La Russie de Vladimir Poutine est engagée dans une confrontation majeure non seulement avec l’Ukraine, mais aussi avec les pays se réclamant de la démocratie et de l’Occident. Ceux-ci n’ont pas vu, ou voulu voir, les évolutions du régime totalitaire de Poutine aux ambitions impérialistes.
Vivre avec la Russie ?
Living with Russia?
Vladimir Putin’s Russia is engaged in a major confrontation not only with Ukraine but also with countries claiming to represent democracy and the West. The latter did not see—or chose not to see—developments within Putin’s totalitarian regime towards imperialist ambitions.
La guerre contre l’Ukraine déclenchée par la Russie le 24 février 2022 a déjà et aura des conséquences stratégiques et géopolitiques majeures. Plus encore que les attentats du 11 septembre 2001, c’est une rupture profonde dans l’ordre international tel qu’il avait émergé en 1991 avec la disparition de l’URSS. La guerre continue à l’heure où j’écris, et la plupart des experts prévoient un conflit long. Les conséquences économiques et géopolitiques de la guerre se dessinent déjà avec plus ou moins de certitude.
Côté certitude, une crise alimentaire massive – le secrétaire général de l’ONU a parlé d’un « ouragan de famine » –, le ralentissement de la croissance mondiale et la stagflation.
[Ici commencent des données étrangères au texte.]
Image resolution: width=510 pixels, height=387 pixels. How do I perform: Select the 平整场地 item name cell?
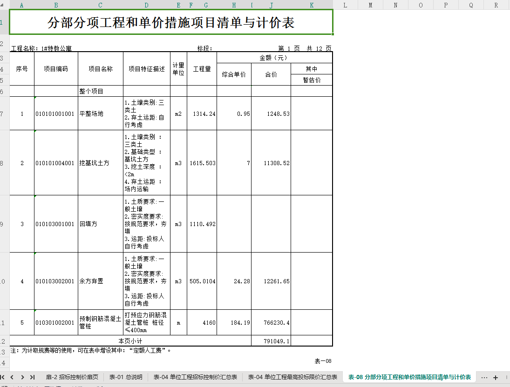coord(101,113)
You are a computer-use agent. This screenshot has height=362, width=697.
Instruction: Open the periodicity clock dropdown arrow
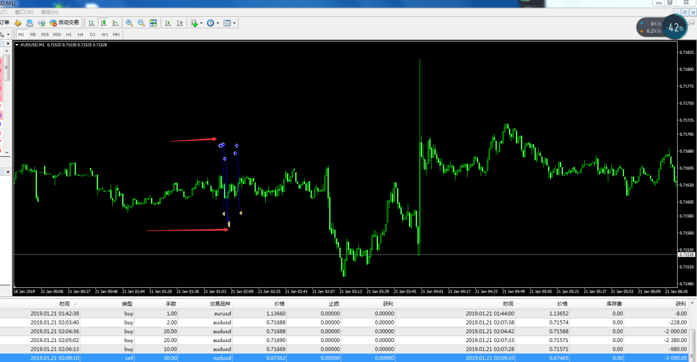217,24
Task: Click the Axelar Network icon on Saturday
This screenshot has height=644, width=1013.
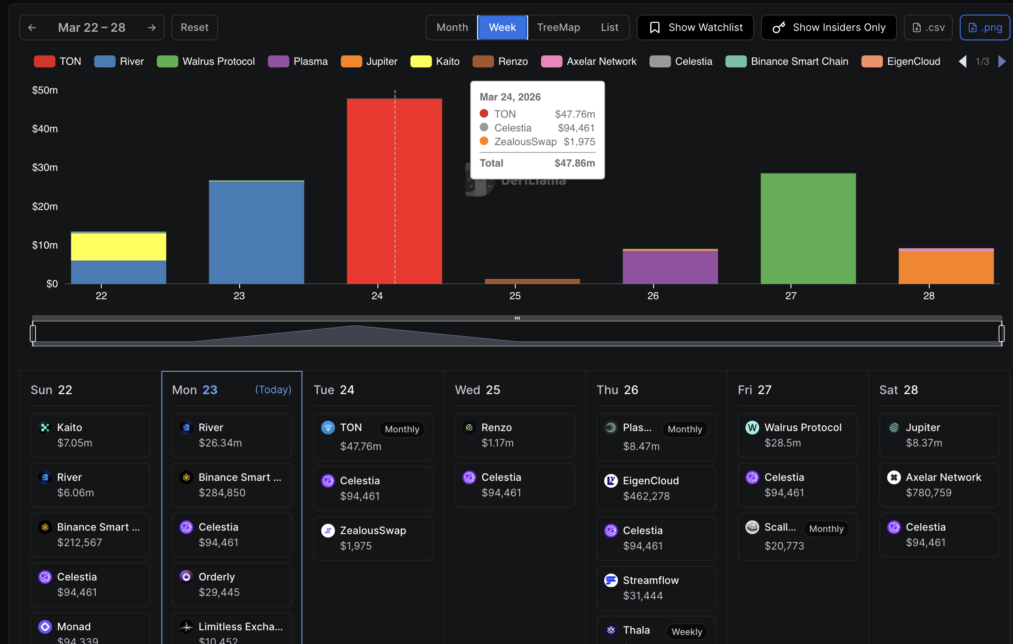Action: pos(894,477)
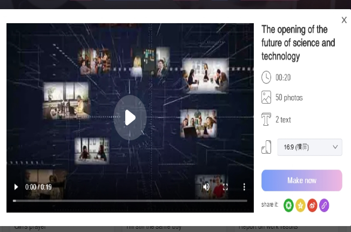Close the template preview dialog
This screenshot has height=232, width=351.
(344, 20)

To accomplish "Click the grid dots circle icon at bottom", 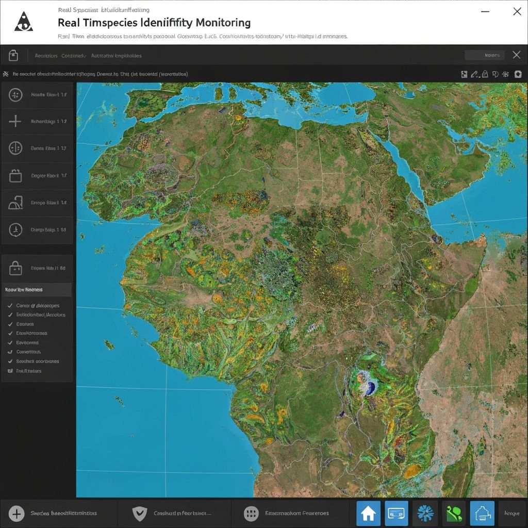I will [251, 513].
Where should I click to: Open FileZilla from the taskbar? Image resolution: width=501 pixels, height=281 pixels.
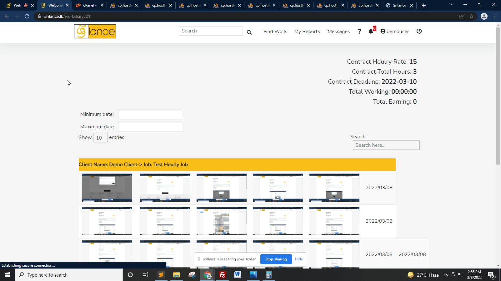(222, 275)
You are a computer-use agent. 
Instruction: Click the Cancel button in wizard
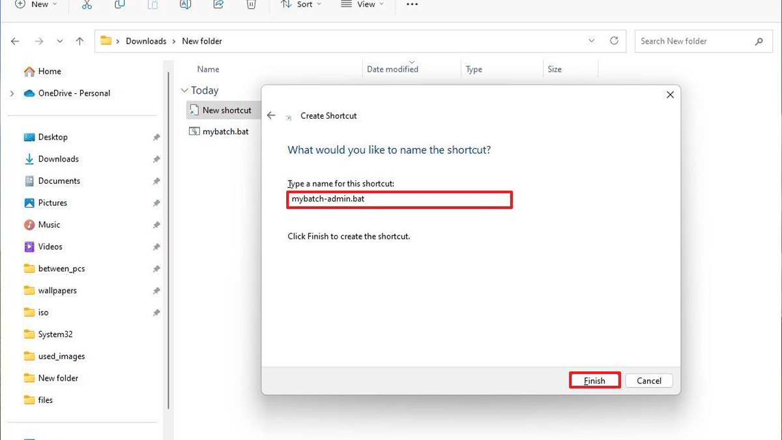pos(649,381)
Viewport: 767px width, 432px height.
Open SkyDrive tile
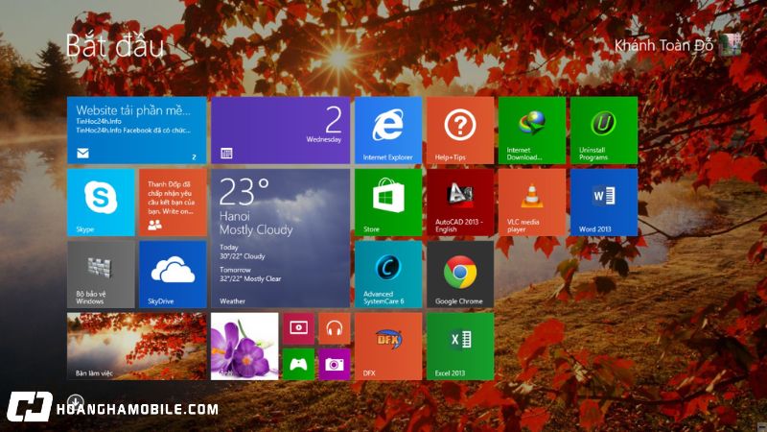[x=173, y=274]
Côté incertitude, l’évolution de la Chine et du bloc antioccidental que Vladimir Poutine tente de constituer, et qui a commencé à se traduire par le refus de plusieurs pays de condamner l’agression russe. Il est pour l’instant difficile de faire la part de l’attentisme et de l’hostilité dans l’attitude de ces pays. Quant à la Chine, elle hésite entre son « amitié éternelle » avec la Russie, et le souhait de mettre fin aux dommages infligés par la guerre à une prospérité qui repose sur l’expansion du commerce mondial et, en particulier, les échanges avec l’Occident. De sorte que les communistes chinois pourraient rapidement être importunés par l’aventurisme du petit frère russe. Cela dit, le grand dessein de Vladimir Poutine, de prendre la tête d’une désoccidentalisation du monde (1), n’est peut-être pas entièrement irréaliste, compte tenu du ressentiment de beaucoup de pays face aux dommages collatéraux de la mondialisation, identifiée au monde anglo-saxon, du désenchantement des démocraties, affaiblies par la défiance à l’égard de la politique et les discordes sociétales et, last but least, du malaise profond des États-Unis, divisés à l’intérieur et incertains de leur rôle international.
Ce tableau d’ensemble déborde mon sujet, mais je voulais le rappeler car il est la toile de fond ou, mieux, la caisse de résonance de la question que je traite dans cet article : la nature du régime de Poutine, tant qu’elle détermine les conditions dans lesquelles l’Ukraine et les autres nations d’Europe devront cohabiter avec la Russie.